Required work: Pictures stay out; print the rest of the listing below exactly as it stands.

=======

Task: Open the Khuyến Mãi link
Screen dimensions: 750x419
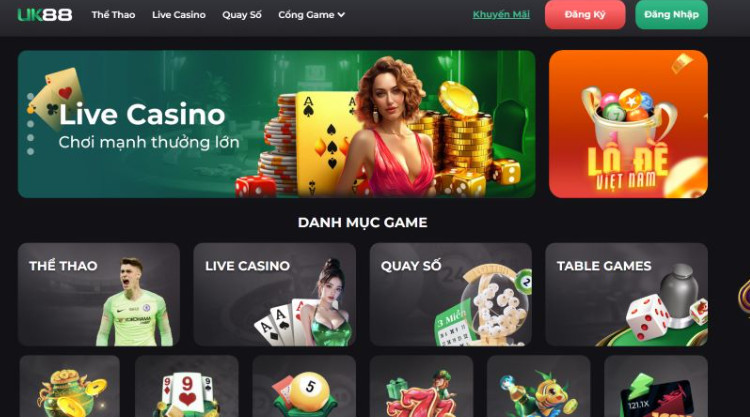Action: click(x=501, y=14)
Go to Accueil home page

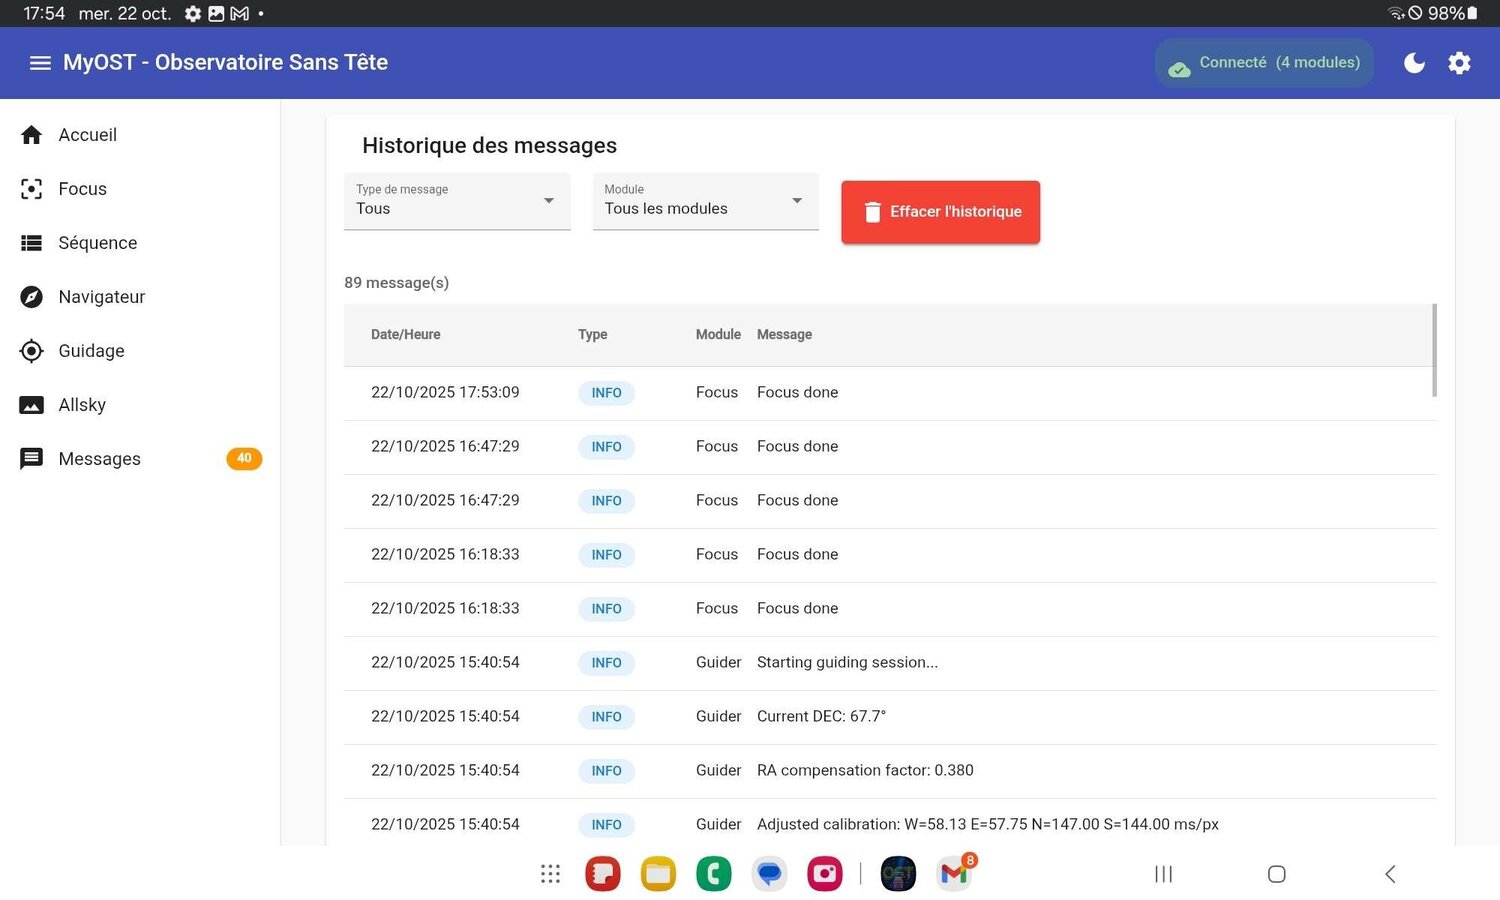click(x=87, y=134)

=======

Response area:
Task: Open the Khuyến Mãi link
Screen dimensions: 750x419
Action: click(x=501, y=14)
Go to Accueil home page

click(x=87, y=134)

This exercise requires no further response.